25/04/2024 (modifier)
Couverture de la série Les Guerres de Lucas
Les Guerres de Lucas

Deuxième pépite que je lis chez cet éditeur. J’ai adoré !! Je vais me ranger au concert de louanges, c’est vachement bien et vraiment super bien foutu. Je n’en reviens toujours pas d’une telle maîtrise. Évidemment je suis un grand amateur de la franchise, on apprend bien sûr mille et une anecdotes sur le scénario, la production, le tournage … qui sont toutes passionnantes et savoureuses. Mais l’album va bien plus loin et dépeint vraiment bien l’époque, l’industrie cinématographique et également cette nouvelle vague de réalisateurs, en s’attachant bien sûr au personnage de Lucas (mention également à Coppola qui m’a agréablement surpris), avec comme prouesse de nous le rendre très humain et attachant. Chaque planches apportent son lot d’infos sans que ça ne soit jamais rébarbatif. C’est d’une fluidité exemplaire et parfaitement mis en images, j’étais dégoûté d’arriver à la fin, tant j’aurais voulu que mon plaisir de lecture dure. J’avais bien aimé Un tournage en enfer - Apocalypse Now, mais le présent album rentre dans d’autres sphères, franchement un must dans le genre. Absorbant, captivant et fascinant dans sa mise en œuvre, j’ai ressenti des moments d’émotions, une franche réussite.

25/04/2024 (modifier)
Par grogro
Note: 3/5
Couverture de la série La Cuisine des ogres
La Cuisine des ogres

Voilà une lecture que j'ai appréciée pour son ambiance très forte. J'ai même été surpris par le ton cruel et l'aspect effrayant, croyant entamer une BD jeunesse. La cuisine des ogres a réveillé chez moi ce mélange de peur et d'attrait qu'avait exercé sur moi, enfant, le conte Barbe Bleue, avec ses images de corps sanglants suspendus à des crochets de bouchers. Déjà bien trash, non ? Je me souviens très bien avoir été très très impressionné, avec l'imagination qui prenait le relais... Bref ! A ce stade, on n'a toujours rien dit de la BD. Le dessin est chouette et sert très très bien ce conte noir pétrole.
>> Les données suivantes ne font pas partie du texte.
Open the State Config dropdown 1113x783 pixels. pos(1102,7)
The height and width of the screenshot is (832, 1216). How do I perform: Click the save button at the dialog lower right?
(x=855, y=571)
Les cases sont travaillées et pleines de détails. Tout est très bien amené, les premières pages sont très prometteuses. Le paysage est en outre original puisqu'on découvre, et c'est (presque) le titre, l'envers de la cuisine des ogres : l'arrière boutique en quelque sorte. Et cela donne lieu à des scènes savoureuses dans des lieux insolites. je pense en particulier à ce lac d'eau de vaisselle, hanté par une créature abominable. L'idée de faire intervenir le Croquemitaine, vu ici comme le fournisseur officiel des ogres en chair fraiche est une idée qui fait mouche, d'autant plus qu'il est représenté de manière tout à fait sinistre. J'ajouterai sans spoiler qu'on termine sur lui de manière surprenante, les auteurs révélant une face tout à fait inattendue du personnage, et ça c'est très beaucoup appréciable. Oui oui, plein de bonnes choses dans cette album copieux (entendu ici dans tous les sens du terme, hé hé) et bouillonnant. Toutefois, j'ai à plusieurs reprises été distrait de ma lecture par des passages que j'ai trouvé ou un peu digressifs, ou mal emboités, ou un peu forcés. Il y a un côté un peu mal peigné dans les finitions scénaristiques, ce qui me surprend de la part de Vehlmann. Tout cela aurait pu selon moi être plus ramassé. Il y aura apparemment une suite. Je serai de la foule des lecteurs malgré toutes mes retenues, parce que c'est quand même une bonne BD. Reste qu'en tant que professionnel, à l'heure où j'attends mes commandes récentes, je me pose encore la question de savoir où est-ce que je vais bien pouvoir ranger cette histoire. En jeunesse ? Chez les ados ? Chez les adultes ?... Mais ça, c'est une autre histoire, même si on peut se dire à l'aune de ce genre d'interrogations, que les auteurs viennent, mine de rien, de réaliser une œuvre transgénérationnelle. C'est déjà en soi très habile.

25/04/2024 (modifier)
Couverture de la série Le Jardin - Paris
Le Jardin - Paris

Alors que le sujet n’avait pas grand chose pour m’attirer, je dois dire que j’ai rapidement été charmé par ce tome. Je n’ai pas eu les freins de mes camarades, qu’importe si l’histoire peut paraître improbable (d’autant pour l’époque), ou l’âge de notre héros qui peut faire tiquer. Je me suis laissé bercer par ce récit plein de grâce, d’élégance et de finesse dans les émotions. Le fond et la forme sont au diapason, j’en suis sorti assez bluffé. Une narration impeccable alliée à un graphisme délicat et des couleurs harmonieuses. Je ne connaissais pas l’auteure mais j’ai beaucoup aimé. Son style convient parfaitement aux années folles. Niveau récit, c’est encore mieux, non pas que j’ai trouvé l’histoire indispensable, mais j’ai été ébahi par la justesse, le doute, la pudeur, la subtilité, la retenu … des relations entre personnages, c’est le tour de force de l’album. Je n’arrive pas à mette le doigt sur le terme exact, c’est tout simplement très beau, l’antithèse de la vulgarité. Une chouette lecture pour un album que j’ai trouvé lumineux.